Saved entries:

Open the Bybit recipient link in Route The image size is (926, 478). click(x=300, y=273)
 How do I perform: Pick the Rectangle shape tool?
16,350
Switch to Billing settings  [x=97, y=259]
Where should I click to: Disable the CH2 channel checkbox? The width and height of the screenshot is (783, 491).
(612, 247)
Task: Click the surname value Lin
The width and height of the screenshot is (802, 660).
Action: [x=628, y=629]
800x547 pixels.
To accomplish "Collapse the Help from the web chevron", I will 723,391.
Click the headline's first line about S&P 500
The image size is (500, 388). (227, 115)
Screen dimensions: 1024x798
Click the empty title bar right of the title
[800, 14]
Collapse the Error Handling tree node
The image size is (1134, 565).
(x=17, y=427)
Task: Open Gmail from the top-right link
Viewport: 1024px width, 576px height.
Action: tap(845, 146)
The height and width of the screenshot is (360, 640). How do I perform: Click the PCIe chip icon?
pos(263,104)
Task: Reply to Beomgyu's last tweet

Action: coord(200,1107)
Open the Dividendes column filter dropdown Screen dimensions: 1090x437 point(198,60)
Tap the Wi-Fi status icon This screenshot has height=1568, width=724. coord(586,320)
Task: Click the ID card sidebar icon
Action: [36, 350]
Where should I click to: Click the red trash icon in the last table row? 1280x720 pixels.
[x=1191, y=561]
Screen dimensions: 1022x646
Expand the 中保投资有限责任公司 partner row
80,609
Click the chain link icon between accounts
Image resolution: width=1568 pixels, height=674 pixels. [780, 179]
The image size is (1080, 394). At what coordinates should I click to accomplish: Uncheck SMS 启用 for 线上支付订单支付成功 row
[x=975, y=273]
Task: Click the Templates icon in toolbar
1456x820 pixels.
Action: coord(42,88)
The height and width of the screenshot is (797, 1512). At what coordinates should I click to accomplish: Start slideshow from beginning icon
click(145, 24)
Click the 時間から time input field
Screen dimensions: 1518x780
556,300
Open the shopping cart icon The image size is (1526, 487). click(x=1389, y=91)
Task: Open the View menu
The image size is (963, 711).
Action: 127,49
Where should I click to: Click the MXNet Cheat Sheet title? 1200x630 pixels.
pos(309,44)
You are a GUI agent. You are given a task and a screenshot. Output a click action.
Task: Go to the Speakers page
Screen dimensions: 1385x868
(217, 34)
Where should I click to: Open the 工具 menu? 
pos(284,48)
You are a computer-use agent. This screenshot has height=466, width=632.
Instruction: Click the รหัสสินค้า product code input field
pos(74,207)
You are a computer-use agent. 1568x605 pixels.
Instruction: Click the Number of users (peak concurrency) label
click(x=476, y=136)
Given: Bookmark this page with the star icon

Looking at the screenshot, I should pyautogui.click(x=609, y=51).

## Exercise requirements
All of the data should be retyped exactly.

## Output for this exercise
Open the Bybit recipient link in Route The image size is (926, 478). click(x=300, y=273)
 How do I perform: Pick the Rectangle shape tool?
16,350
Switch to Billing settings  [x=97, y=259]
Where should I click to: Disable the CH2 channel checkbox? The width and height of the screenshot is (783, 491).
(612, 247)
Task: Click the surname value Lin
The width and height of the screenshot is (802, 660).
Action: [x=628, y=629]
800x547 pixels.
To accomplish "Collapse the Help from the web chevron", I will 723,391.
Click the headline's first line about S&P 500
The image size is (500, 388). (227, 115)
Screen dimensions: 1024x798
Click the empty title bar right of the title
[800, 14]
Collapse the Error Handling tree node
The image size is (1134, 565).
(x=17, y=427)
Task: Open Gmail from the top-right link
Viewport: 1024px width, 576px height.
Action: tap(845, 146)
The height and width of the screenshot is (360, 640). How do I perform: Click the PCIe chip icon?
pos(263,104)
Task: Reply to Beomgyu's last tweet

Action: coord(200,1107)
Open the Dividendes column filter dropdown Screen dimensions: 1090x437 point(198,60)
Tap the Wi-Fi status icon This screenshot has height=1568, width=724. coord(586,320)
Task: Click the ID card sidebar icon
Action: [36, 350]
Where should I click to: Click the red trash icon in the last table row? 1280x720 pixels.
[x=1191, y=561]
Screen dimensions: 1022x646
Expand the 中保投资有限责任公司 partner row
80,609
Click the chain link icon between accounts
Image resolution: width=1568 pixels, height=674 pixels. [780, 179]
The image size is (1080, 394). At what coordinates should I click to accomplish: Uncheck SMS 启用 for 线上支付订单支付成功 row
[x=975, y=273]
Task: Click the Templates icon in toolbar
1456x820 pixels.
Action: coord(42,88)
The height and width of the screenshot is (797, 1512). At what coordinates should I click to accomplish: Start slideshow from beginning icon
click(145, 24)
Click the 時間から time input field
Screen dimensions: 1518x780
556,300
Open the shopping cart icon The image size is (1526, 487). click(x=1389, y=91)
Task: Open the View menu
The image size is (963, 711).
Action: 127,49
Where should I click to: Click the MXNet Cheat Sheet title? 1200x630 pixels.
pos(309,44)
You are a GUI agent. You are given a task and a screenshot. Output a click action.
Task: Go to the Speakers page
Screen dimensions: 1385x868
(217, 34)
Where should I click to: Open the 工具 menu? 
pos(284,48)
You are a computer-use agent. This screenshot has height=466, width=632.
Instruction: Click the รหัสสินค้า product code input field
pos(74,207)
You are a computer-use agent. 1568x605 pixels.
Instruction: Click the Number of users (peak concurrency) label
click(x=476, y=136)
Given: Bookmark this page with the star icon

Looking at the screenshot, I should pyautogui.click(x=609, y=51).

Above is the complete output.